En effet, je refuse de me réjouir car, j'ai encore le souvenir qu'un autre don de 2 milliards offert par l'Arabie-Saoudite pour le projet habitat n'a jamais été versé dans les caisses de l'Etat. D'après des sources bien informées, cet argent n'existe plus. Sambi, sa femme et ses amis se sont grassement servis. Malheureusement personne n'ose demander des comptes. Pauvres comoriens !! Le comble est que demain il se trouvera des imbéciles pour tenter de nous convaincre qu'il faut prolonger le mandat d'Ali Baba et de ses 40 voleurs. Vous comprendrez donc qu'il ne suffit pas de recevoir des aides aussi massives soient-elles, encore faut-il qu'elles soient affectées à des projets utiles et qu'un contrôle a posteriori de leur usage soit réalisé. Aujourd'hui, cela est loin d'être le cas car, comme nous l'avons rappelé ci-dessus, l'homme au turban règne en monarque absolu.
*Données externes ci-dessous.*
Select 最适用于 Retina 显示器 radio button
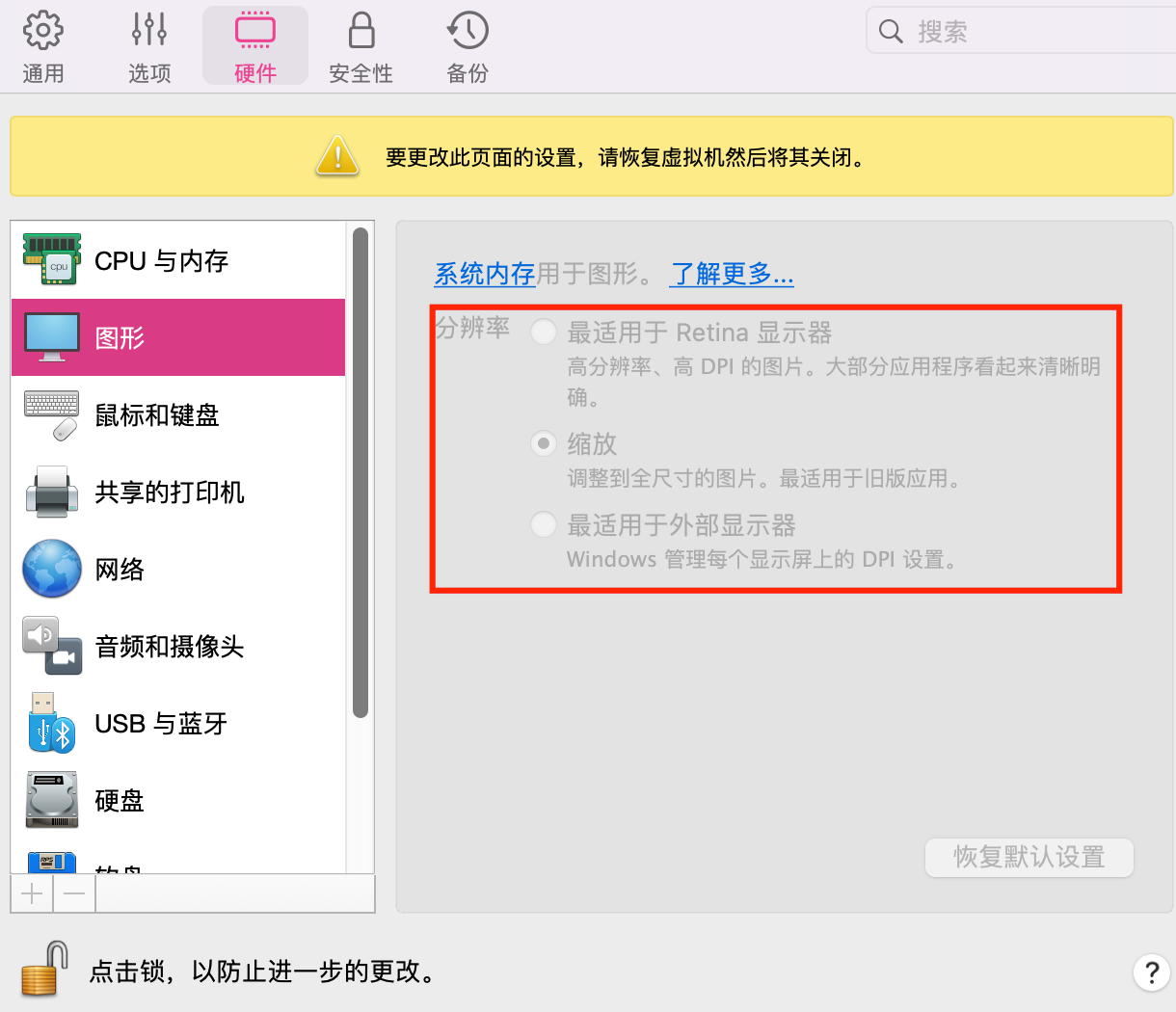1176x1012 pixels. (544, 333)
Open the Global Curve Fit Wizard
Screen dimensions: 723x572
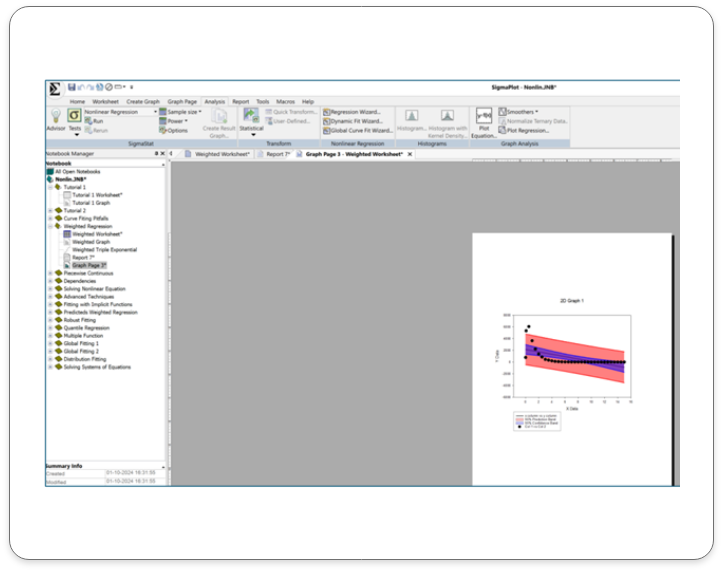(361, 130)
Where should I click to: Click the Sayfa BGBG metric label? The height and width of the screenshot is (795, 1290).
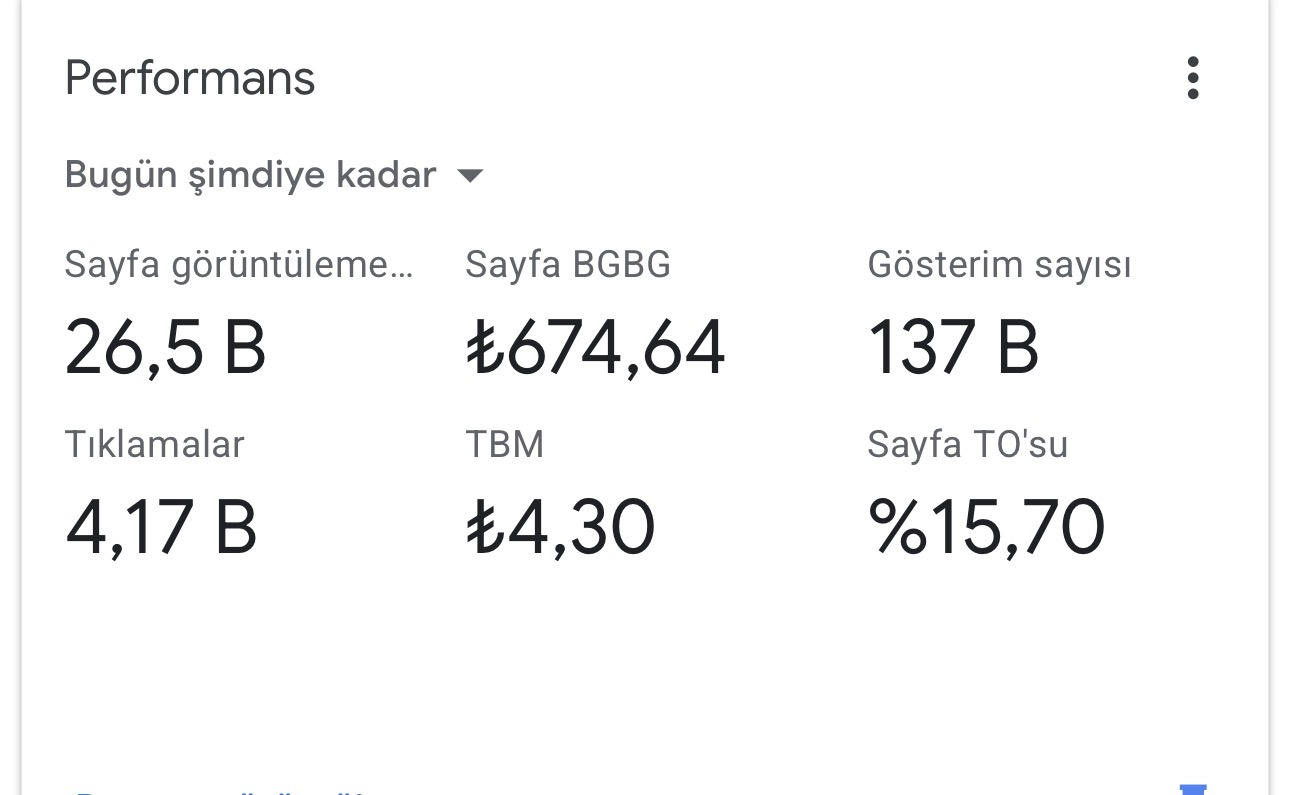[x=568, y=265]
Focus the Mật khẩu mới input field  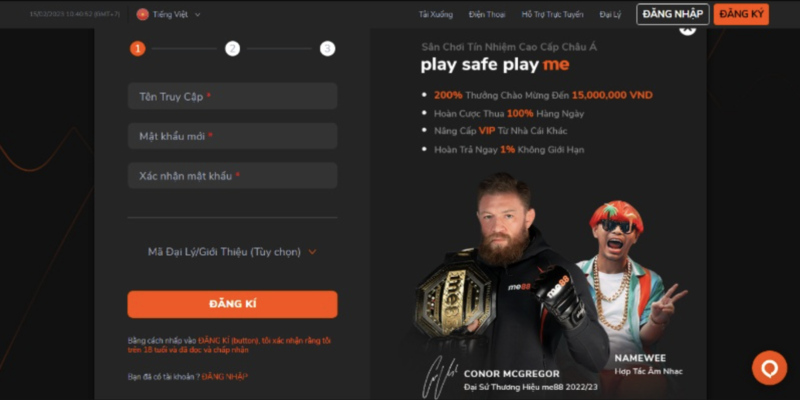(x=232, y=136)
Un coup de téléphone de sa part au gouverneur de la banque des Comores, au TPG ou aux différents directeurs des sociétés d'Etat suffit pour que des millions arrivent à Beit Salam et cela, sans aucune pièce comptable. Pour la bonne gouvernance et le respect des règles de l'orthodoxie financière, on attendra.
Comme une bonne nouvelle n'arrive jamais seule, nous venons également d'apprendre que l'Agence Française de Développement (AFD) vient d'offrir 15 millions (300.000€) à l'île d'Anjouan pour équiper les services de l'administration. Je ne veux pas être méchante langue, mais vous verrez bien qu'en cette période préélectorale, le matériel sera mis à la disposition des services au nom de la fondation de Mme Sambi. J'ai beaucoup de respect pour cette femme mais, j'ose espérer qu'avant de fuir dans son île de Madagascar, elle nous dira un jour la provenance des millions qui financent sa fondation. Ceux qui ont connu la famille Sambi avant 2006, savent que cette fortune ne provient pas de leur petit commerce de matelas en mousse de mauvaise qualité et de bouteilles d'eau minérale.
Tout ceci pour vous dire que les caisses de l'Etat comorien sont depuis des années devenues comme le tonneau des Danaïdes. Tentez de remplir un tonneau percé et vous comprendrez.
Je vais encore finir avec une mauvaise nouvelle, la question de Maoré vient encore une fois d'être rayée de la 64ème assemblée des Nations-Unies. Notre ministre des affaires extérieures qui a épuisé le budget de son département avec ses incessants voyages doit être dans ses petits souliers. En tout cas, nous n'attendions rien de bon de ses reculades et de son manque de vision sur le sujet. Arrêtez de prendre les comoriens pour des imbéciles !! Nous restons convaincus que la politique est et restera une épreuve de force. Tant que l'Etat comorien ne sera pas en mesure de refuser l'expulsion de nos compatriotes résidant à Mayotte, il n'y aura aucun espoir de trouver un jour, une solution digne et acceptable. Je ne vous apprends rien quand je rappelle qu'en sa qualité de membre du conseil de sécurité, la France détient un droit de veto. Si vous n'avez pas compris les incidences que cette position peut induire, vous pouvez toujours courir.